Fall Flames

Cocktails that can take the heat

Feature Image by Derek Bissonnette
edible MAINE - Fall Flames

Many a chef, baker, mixologist, and home cook can characterize their relationship with flames as a love affair. We know how cooking over an open flame enhances food, so why not turn up the heat on our cocktails to enhance their flavor, too?

Unlike most hot and heavy love affairs that burn with a blazing passion and fizzle out just as fast, these grilled, smoked, and torched flavors will linger once you’re finished with them as a sweet and smoky memory, to be lit again at your whimsy.

For the following cocktails I used a Cameron brand stovetop smoker. It’s simple to use. Small wood chips sit on the bottom of the smoker, then you place a tray over the top and add your fruit, cut side up. Cover with the lid and place over medium heat. If you don’t want that smoky smell to linger in the house, this smoker is small enough to fit on an outdoor gas grill (just make sure you close the grill lid to help contain the smoke.)

Once you’ve secured your weapon of choice, it’s time to select your ingredients. I opted for lemons, apples, cherries, and rosemary. Depending on what you’re smoking, it could take as little as 10 to 15 minutes.

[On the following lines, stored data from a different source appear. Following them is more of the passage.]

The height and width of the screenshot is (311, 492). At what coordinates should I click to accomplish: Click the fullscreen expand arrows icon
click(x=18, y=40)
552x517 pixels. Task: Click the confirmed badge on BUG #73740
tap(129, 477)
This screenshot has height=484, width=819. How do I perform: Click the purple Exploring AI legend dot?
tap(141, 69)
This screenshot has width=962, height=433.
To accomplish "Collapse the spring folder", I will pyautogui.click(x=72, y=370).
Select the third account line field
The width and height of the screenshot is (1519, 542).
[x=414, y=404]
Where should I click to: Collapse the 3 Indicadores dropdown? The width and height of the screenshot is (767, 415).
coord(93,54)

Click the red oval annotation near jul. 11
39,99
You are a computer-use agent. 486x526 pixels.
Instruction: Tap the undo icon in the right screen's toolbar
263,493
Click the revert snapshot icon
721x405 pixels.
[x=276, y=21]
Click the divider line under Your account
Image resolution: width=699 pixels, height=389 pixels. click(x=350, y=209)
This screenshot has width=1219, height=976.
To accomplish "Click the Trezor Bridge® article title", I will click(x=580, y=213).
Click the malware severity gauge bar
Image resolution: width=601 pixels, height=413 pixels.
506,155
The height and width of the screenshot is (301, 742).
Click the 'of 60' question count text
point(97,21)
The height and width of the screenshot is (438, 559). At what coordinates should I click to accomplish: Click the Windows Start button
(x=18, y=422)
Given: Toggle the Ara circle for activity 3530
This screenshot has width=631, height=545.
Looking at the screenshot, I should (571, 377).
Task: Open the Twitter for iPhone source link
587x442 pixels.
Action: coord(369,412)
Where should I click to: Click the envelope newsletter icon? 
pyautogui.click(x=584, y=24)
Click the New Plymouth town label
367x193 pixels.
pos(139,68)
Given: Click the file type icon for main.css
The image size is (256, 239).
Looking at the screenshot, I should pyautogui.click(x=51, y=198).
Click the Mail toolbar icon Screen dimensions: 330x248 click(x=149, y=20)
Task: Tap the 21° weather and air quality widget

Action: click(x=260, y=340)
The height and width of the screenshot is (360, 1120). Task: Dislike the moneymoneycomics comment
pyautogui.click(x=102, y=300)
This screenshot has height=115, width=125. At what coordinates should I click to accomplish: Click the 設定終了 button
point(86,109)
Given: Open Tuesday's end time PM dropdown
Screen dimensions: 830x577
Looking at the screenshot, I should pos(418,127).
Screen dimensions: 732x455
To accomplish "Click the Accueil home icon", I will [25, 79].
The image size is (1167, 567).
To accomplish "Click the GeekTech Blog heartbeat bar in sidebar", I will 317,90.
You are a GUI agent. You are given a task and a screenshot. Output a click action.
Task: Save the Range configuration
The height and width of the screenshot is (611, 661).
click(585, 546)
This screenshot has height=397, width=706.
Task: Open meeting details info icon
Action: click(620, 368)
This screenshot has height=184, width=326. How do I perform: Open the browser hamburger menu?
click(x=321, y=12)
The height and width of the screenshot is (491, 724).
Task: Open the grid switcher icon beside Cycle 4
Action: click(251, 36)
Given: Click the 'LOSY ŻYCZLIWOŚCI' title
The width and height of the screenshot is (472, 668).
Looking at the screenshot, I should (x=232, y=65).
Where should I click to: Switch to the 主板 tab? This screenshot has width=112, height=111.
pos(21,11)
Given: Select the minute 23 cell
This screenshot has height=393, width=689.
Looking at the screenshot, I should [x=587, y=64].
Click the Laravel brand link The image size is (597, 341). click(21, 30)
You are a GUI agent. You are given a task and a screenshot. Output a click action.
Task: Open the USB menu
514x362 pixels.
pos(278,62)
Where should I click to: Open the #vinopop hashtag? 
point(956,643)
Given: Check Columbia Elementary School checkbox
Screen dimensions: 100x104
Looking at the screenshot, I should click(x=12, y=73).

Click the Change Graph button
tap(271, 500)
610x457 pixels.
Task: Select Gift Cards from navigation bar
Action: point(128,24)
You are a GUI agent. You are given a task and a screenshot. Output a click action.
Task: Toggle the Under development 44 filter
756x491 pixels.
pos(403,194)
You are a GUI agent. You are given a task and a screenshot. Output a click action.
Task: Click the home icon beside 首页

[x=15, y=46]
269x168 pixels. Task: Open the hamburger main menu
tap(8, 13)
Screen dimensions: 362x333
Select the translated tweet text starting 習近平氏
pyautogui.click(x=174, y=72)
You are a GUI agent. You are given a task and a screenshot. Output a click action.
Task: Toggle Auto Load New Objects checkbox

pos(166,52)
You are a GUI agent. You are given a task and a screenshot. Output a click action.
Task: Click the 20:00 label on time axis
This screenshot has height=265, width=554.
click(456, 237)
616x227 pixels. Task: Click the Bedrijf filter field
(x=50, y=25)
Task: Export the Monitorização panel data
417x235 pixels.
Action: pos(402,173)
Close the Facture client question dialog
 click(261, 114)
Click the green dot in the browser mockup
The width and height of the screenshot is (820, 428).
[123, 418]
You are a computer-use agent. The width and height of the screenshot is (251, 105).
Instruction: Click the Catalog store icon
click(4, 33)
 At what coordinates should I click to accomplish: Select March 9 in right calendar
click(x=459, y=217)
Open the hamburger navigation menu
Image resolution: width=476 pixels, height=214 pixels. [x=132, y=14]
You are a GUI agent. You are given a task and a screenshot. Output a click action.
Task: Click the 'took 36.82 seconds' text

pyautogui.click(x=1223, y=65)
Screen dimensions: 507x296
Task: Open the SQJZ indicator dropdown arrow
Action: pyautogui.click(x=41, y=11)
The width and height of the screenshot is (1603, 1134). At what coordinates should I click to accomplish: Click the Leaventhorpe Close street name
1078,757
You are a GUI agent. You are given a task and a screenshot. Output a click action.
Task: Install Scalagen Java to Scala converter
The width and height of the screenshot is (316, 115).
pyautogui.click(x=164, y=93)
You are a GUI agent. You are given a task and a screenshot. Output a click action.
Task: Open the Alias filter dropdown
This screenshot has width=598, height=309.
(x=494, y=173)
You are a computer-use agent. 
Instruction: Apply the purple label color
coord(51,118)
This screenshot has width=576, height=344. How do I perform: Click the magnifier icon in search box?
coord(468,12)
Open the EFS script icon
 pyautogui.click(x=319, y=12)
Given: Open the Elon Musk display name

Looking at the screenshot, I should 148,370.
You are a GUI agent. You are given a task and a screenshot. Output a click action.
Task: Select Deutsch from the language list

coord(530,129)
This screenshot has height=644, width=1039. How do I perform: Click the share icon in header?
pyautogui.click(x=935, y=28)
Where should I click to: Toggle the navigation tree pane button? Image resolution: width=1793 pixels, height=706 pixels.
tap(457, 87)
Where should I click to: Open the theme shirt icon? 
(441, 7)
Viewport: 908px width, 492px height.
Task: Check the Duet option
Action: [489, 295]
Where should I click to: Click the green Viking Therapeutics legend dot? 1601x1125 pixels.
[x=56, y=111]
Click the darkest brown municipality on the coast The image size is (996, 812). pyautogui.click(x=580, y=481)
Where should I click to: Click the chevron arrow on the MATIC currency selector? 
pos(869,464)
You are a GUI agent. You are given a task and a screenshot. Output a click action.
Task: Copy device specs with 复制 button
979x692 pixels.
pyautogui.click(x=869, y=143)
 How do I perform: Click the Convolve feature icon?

I have to admit, it wasn’t love at first sight with the smoked lemons, as they gave off a cleanser-type smell. But don’t let that turn you off. The taste, when juiced, is just what I was looking for, reminiscent of lemon bitters.

When you juice the lemon, it will be extremely soft and will want to squish through the juicer, resulting in bits of pulp in your juice. To avoid this (go easy on him, he’s sensitive), pour the smoked juice through a fine-mesh strainer and store in a container in the fridge until ready to use (within three days).

Things really started to heat up with some apples-on-grill action, carmelizing the apples over the heat. When placed in a container, the slices oozed grilled apple flavor and gave new meaning to simple syrup.

After that, no ordinary candle-lit dinner would do for the rest of my apple slices. I topped them with raw sugar and torched them until they became burnt to perfection. They say distance makes the heart grow fonder and boy did that ring true when I took them out of the fridge the next day and they beamed a glorious amber color.

Thinking that nothing could top my rendezvous with the apples, my heart surprised me and opened yet again to some cherries steeped in smoke. Hooked on that smoky experience, I torched some rosemary and then, in an all-or-nothing mood, the entire cocktail, just enough to enjoy the subtle smoky notes on the nose.

As with any love affair, you’ll want to collect something that you can remember your fall flames by. I took the leftover slices of grilled lemons and apples and separated them into two Mason jars. I filled the lemon jar with gin and the apple jar with vodka. I’ll see how they taste in a couple weeks.